Cranky Man swore. “What I wouldn’t give right now to be a fish in an ocean of whiskey.”
A buckboard rattled to a stop outside and Sheriff Gillycuddy glanced out the window. If a voice could frown, his did now. “Stand by for a blast. Here comes Marcella and Malinda Scott.”
Fargo perked up at the mention of females. “Sisters or mother and daughter?”
“Sisters, and they’re both lookers. They moved here from someplace in Ohio to take over the Ozark West Transfer Line. This was after old Tubby Scott, their uncle, turned up dead. He left the business to them, but all they’ve done is bollix it up but good. It ain’t no job for calicos.”
“Tubby Scott,” Fargo repeated. “Yeah, I recall hearing about him—Orrin Scott. Made his pile hauling mail and freight between Fayetteville and Van Buren.”
The sheriff nodded. “Until he was found dead one morning in the crapper behind the station house.
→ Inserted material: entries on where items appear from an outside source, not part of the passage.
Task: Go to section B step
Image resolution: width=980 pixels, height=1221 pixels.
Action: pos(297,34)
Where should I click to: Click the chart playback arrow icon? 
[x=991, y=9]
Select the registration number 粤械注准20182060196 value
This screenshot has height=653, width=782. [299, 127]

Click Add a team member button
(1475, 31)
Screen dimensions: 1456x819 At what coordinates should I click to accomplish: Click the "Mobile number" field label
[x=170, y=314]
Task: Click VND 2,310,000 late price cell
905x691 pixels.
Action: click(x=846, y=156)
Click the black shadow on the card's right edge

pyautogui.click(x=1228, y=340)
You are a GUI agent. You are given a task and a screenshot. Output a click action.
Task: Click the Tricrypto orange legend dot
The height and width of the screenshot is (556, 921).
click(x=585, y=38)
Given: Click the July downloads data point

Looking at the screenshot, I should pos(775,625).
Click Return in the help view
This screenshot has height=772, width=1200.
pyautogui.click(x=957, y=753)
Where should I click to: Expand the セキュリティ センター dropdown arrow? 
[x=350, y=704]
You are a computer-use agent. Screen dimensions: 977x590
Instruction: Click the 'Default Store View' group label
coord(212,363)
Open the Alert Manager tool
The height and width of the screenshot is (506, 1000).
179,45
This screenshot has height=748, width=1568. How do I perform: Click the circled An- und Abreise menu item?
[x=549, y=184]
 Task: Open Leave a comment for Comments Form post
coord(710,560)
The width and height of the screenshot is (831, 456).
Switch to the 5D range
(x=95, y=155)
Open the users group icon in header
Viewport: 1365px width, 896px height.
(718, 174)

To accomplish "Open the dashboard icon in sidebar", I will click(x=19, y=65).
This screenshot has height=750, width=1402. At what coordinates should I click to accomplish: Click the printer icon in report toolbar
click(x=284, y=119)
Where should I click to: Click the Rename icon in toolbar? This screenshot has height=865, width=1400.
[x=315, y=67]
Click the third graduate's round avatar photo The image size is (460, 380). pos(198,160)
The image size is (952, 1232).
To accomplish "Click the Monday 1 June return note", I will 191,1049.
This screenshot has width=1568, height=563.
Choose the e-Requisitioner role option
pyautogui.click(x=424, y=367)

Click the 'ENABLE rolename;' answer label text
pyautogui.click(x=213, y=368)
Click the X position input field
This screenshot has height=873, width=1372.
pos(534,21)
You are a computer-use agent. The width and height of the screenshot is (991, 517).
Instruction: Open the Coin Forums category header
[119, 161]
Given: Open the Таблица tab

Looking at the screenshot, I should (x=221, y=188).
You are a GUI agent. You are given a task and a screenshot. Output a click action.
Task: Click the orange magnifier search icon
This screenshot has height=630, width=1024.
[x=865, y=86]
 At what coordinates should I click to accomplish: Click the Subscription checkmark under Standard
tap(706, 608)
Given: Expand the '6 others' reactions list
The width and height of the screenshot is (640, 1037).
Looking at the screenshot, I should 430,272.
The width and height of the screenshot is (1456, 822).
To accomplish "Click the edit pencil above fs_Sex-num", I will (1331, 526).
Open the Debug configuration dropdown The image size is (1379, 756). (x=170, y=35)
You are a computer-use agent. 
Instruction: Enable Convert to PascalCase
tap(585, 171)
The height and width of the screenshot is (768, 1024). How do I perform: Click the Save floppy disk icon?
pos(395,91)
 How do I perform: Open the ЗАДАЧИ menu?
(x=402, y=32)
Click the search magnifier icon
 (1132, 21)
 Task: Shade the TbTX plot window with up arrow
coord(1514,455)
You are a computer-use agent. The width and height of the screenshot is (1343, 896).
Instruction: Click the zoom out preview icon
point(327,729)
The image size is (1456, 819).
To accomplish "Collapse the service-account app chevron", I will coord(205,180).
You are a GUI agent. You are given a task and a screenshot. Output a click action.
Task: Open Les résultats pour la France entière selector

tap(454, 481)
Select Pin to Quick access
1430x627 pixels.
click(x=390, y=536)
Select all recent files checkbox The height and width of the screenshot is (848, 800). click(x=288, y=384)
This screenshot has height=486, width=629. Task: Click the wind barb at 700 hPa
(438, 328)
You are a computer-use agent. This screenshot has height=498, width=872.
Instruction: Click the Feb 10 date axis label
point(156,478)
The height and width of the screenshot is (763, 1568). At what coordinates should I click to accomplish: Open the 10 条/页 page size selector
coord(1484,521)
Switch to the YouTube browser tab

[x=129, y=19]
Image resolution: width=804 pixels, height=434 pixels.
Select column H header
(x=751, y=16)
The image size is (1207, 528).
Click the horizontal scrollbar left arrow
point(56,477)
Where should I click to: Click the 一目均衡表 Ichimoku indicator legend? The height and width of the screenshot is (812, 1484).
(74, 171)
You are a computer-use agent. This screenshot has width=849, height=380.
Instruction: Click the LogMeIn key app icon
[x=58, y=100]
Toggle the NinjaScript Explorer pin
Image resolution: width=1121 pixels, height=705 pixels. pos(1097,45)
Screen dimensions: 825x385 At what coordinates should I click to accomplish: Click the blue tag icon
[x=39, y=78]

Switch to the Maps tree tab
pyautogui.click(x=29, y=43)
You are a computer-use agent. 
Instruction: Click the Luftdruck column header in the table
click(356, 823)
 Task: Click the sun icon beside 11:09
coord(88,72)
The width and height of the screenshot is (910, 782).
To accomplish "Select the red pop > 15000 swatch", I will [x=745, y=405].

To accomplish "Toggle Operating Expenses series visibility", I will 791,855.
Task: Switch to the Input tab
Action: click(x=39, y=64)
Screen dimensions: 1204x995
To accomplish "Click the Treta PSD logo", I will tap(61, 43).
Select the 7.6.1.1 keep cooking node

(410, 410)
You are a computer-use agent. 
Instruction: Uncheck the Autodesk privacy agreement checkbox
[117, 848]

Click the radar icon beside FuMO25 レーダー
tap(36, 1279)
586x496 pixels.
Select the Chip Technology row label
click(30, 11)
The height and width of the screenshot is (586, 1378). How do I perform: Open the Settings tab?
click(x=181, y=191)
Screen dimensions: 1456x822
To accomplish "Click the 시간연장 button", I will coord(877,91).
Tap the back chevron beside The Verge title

His neck was snapped so hard his head flopped around like it was attached to a rubber tether.”
The door swung open to admit the prettiest whirling dervish Fargo had seen in some time. She flounced toward Gillycuddy’s desk in a froufrou of rustling skirts.
“Sheriff,” she demanded, “what are you going to do about Anslowe Deacon?”
Gillycuddy raised both hands like a priest blessing his flock. “Sheathe your horns, lady. You’re pretty as a speckled pony, Miss Marcella, but you always rare up like a she-grizz with cubs.”
Fargo sized up Marcella Scott with appreciative eyes. She had a startlingly pretty oval face with a high-bridged nose and green eyes blazing with indignation. Strawberry-blond hair framed her face in a mass of ringlets.
“How pretty I am is nothing to the matter! If I were a man you’d take me more seriously!”
The sheriff shrugged indifferently. “No need to be so snippety. It ain’t my fault if Deacon runs a better short line than you do. That’s competition for y
ou.”
“Competition? The man is a murdering criminal!”
The door opened again and a second breathtaking beauty—Malinda Scott, Fargo assumed—glided in much more demurely. She was shapely and petite with sun-streaked auburn hair barely controlled by tortoiseshell combs. Her lacquered straw hat featured a brightly dyed ostrich feather and gay “follow me lads” ribbons.
“Well, now, as to criminals,” the sheriff told Marcella, “you’re the one who’s out of jail on bail, not Deacon. And bail can be revoked easy in Fayetteville.”
“I did not steal Truella Brubaker’s bracelet! I told you it was among the items taken from a locked desk in the station office—yet another crime you’ve done nothing about.”
Malinda, who hadn’t spoken a word yet, spotted Fargo and gave him a wide smile that threatened to crack her rosy cheeks.
“Yeah, well, I told you that’s Fayetteville jurisdiction. And about them stolen items—there was something else besides that bracelet that you’re agitated as all get-out about, Miss Marcella. Why’n’t you put your cards on the table? I will help you, but I have to know what I’m looking for.”
Fargo watched the imperious beauty blush. “Never mind that. Anslowe Deacon is a vicious criminal and you know it! You just lack the will and courage to do anything about it.”
Gillycuddy let out a weary sigh and caught Fargo’s eye. “You know, Trailsman, like they say—a pretty girl is a malady.”
For the first time Marcella noticed Fargo with frowning disapproval. “The Trailsman? I’ve heard my workers mention that name. Are you Skye Fargo?”
“I am in this case,” Fargo assured her, doffing his hat.
“And a criminal, I see.”
“Oh, he’s more or less law-abiding until he goes off on a bust,” the sheriff vouchsafed. “I’ve never locked him up for anything worse than brawling. And once for—ahh—violating the Sunday blue laws.”
“What you mean is that he fornicated on the Sabbath?”
“I wasn’t Bible raised,” Fargo offered in his own defense.